The rule mandates using await for each invocation outside the actor instance. Thus, you should use await when adding two UserHealth instances, as shown below:
actor UserHealth { func add(other: UserHealth) { health += await other.health } }
Calling an actor is akin to sending a message to its "inbox". It requests a mutation or retrieval of the actor's state, but other parts of the program might still be using it, possibly from different threads. Consequently, you must wait until those threads complete their execution.

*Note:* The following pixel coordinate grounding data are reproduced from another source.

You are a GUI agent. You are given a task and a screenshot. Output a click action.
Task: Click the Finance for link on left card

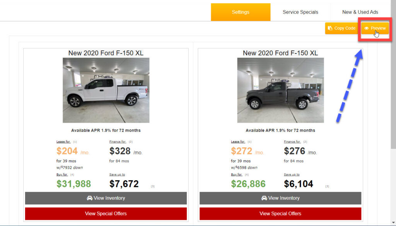(118, 142)
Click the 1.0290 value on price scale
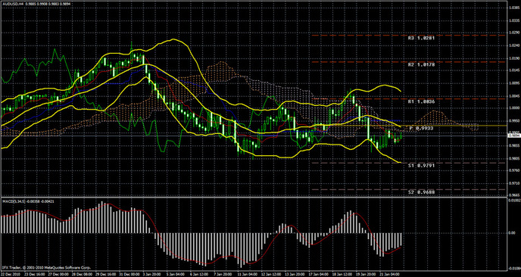521x277 pixels. point(513,33)
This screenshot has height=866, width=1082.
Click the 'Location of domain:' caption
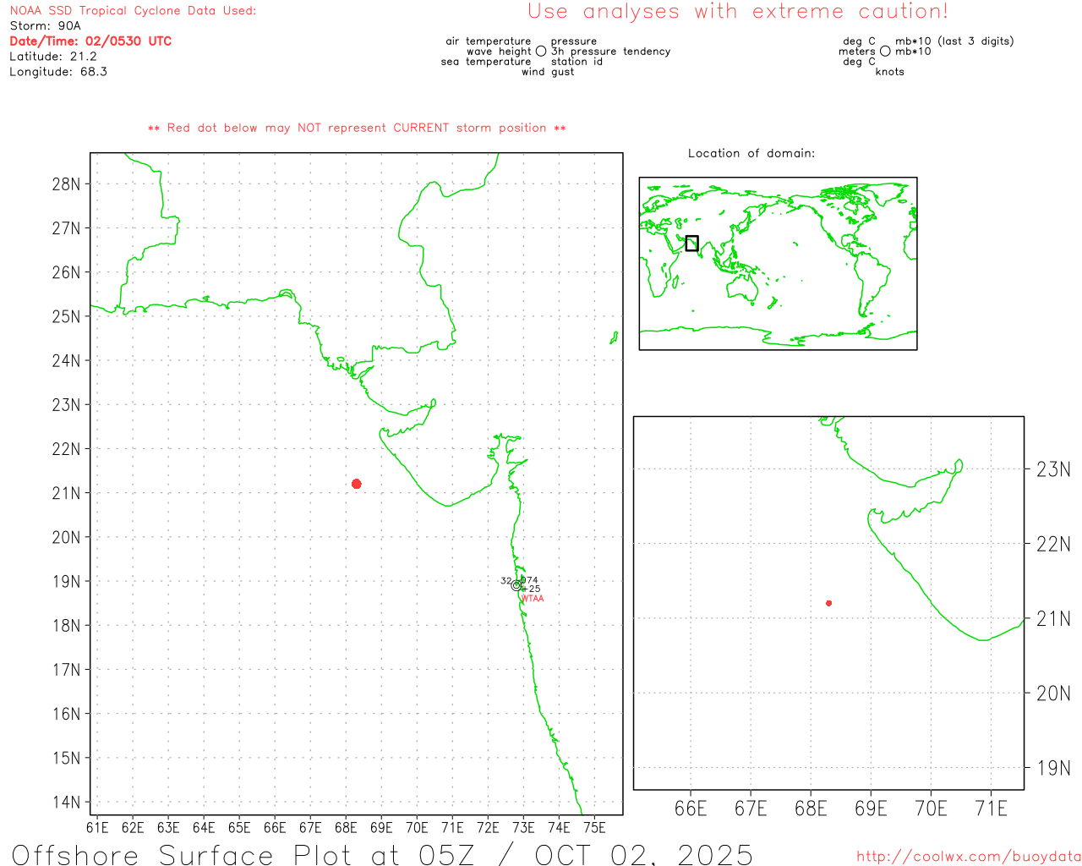(751, 153)
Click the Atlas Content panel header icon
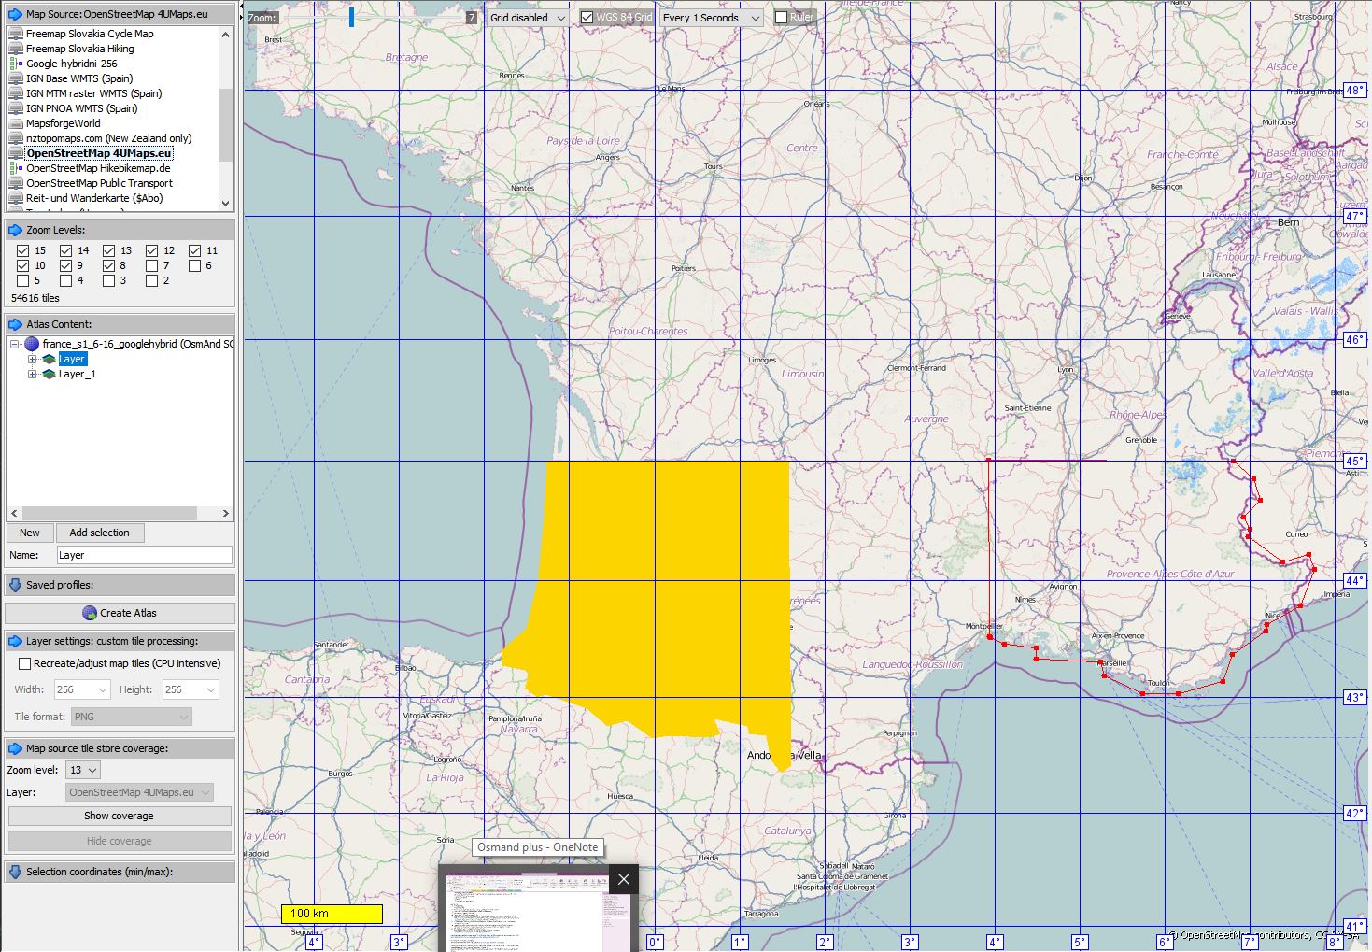 point(15,324)
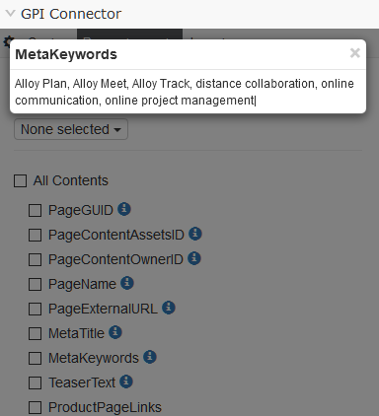Collapse the GPI Connector panel chevron
Screen dimensions: 379x416
point(11,14)
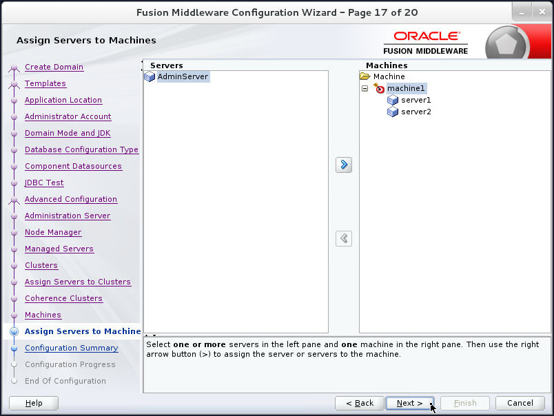Open the JDBC Test step link
Viewport: 554px width, 416px height.
44,183
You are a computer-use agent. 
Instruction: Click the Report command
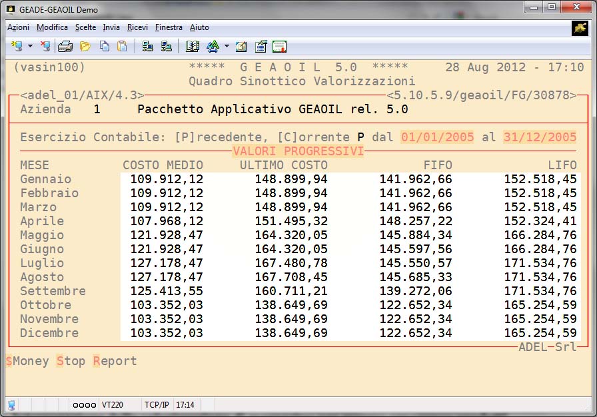pyautogui.click(x=115, y=361)
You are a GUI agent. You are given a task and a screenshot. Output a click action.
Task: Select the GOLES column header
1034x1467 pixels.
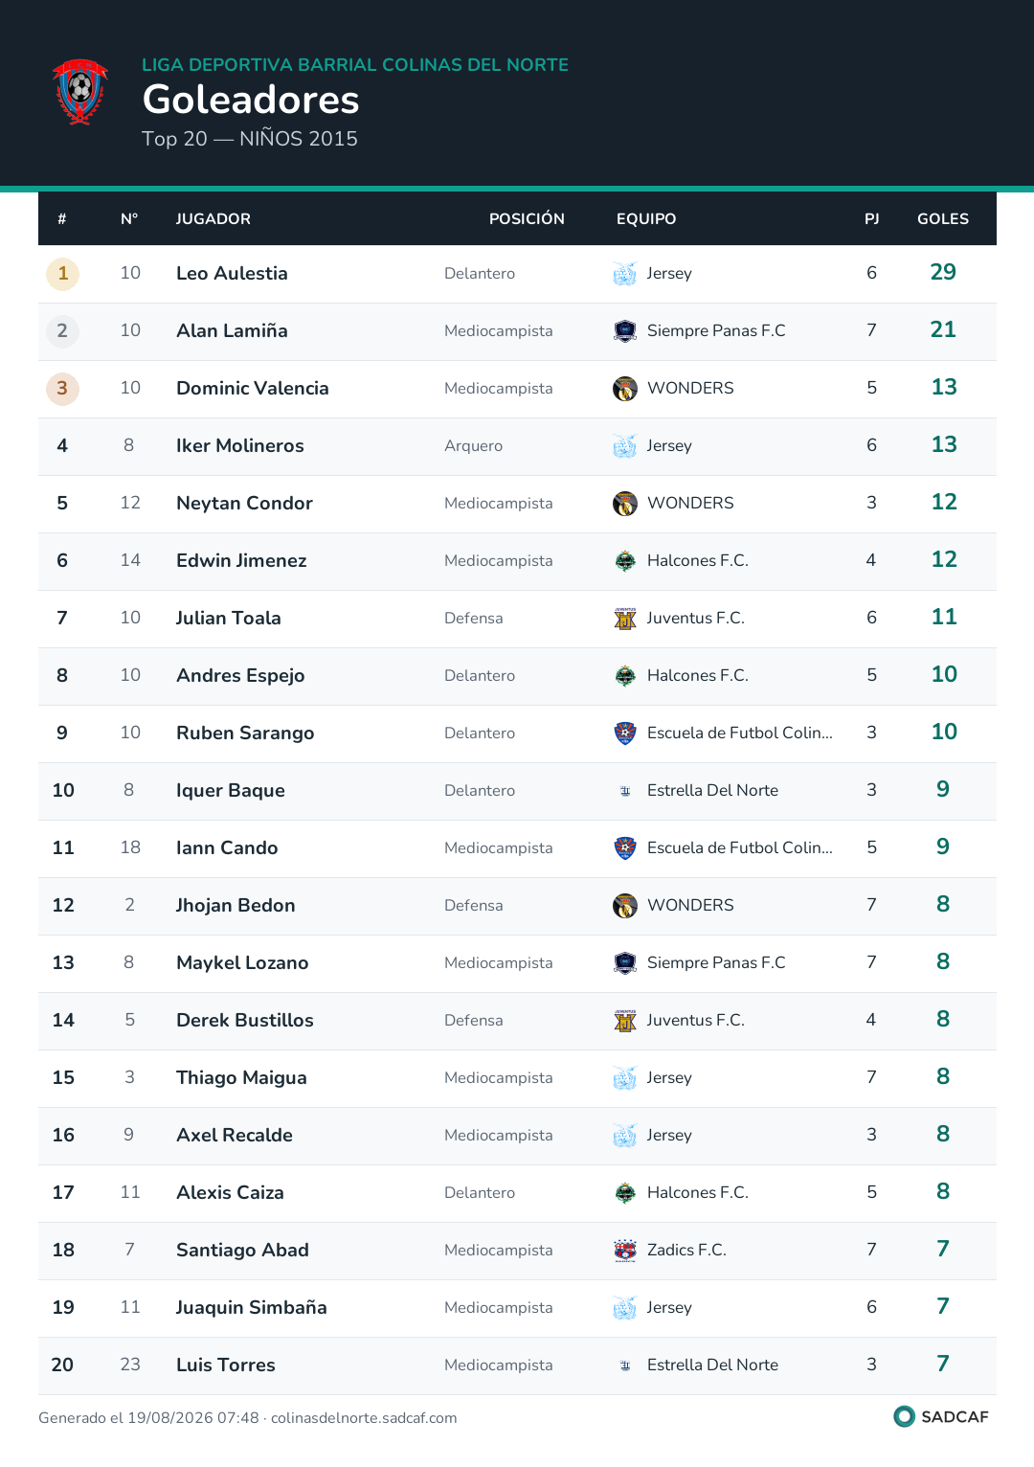pos(943,219)
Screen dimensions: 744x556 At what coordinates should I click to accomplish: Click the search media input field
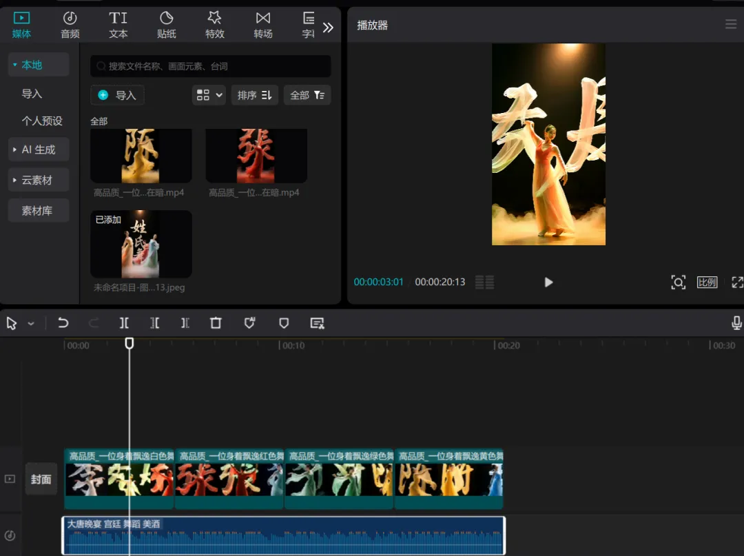click(211, 66)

Constant Members Can Be Accessed Without await

If an id is a constant value for UserHealth, you can access it without the await keyword:
actor UserHealth { let id = UUID() }
Since the id is constant, you can access it without the await keyword:
print(userHealth.id) await print(userHealth.health)

Can I Use Swift Actor as a Class Replacement?

You can use Swift actor as class replacement. However, you will lose all the capabilities offered by the class. On the other hand, you should deal with the limitations of the actor, such as the fact that you cannot mutate its variables directly or call the method in a synchronous manner.
I advise you not to blindly use actors. Every Swift feature is designed in a special way that is unique. They are not meant to be generally used. You should use your judgment as a software engineer when using the features offered by Swift.


Actors offer a safe way for developers to prevent data races in their programs. If you find yourself needing a lock, consider implementing it using an actor instead.
The async and await features of Swift forces you to use Actor instance in concurrent manner but the safety already checked during compilation time.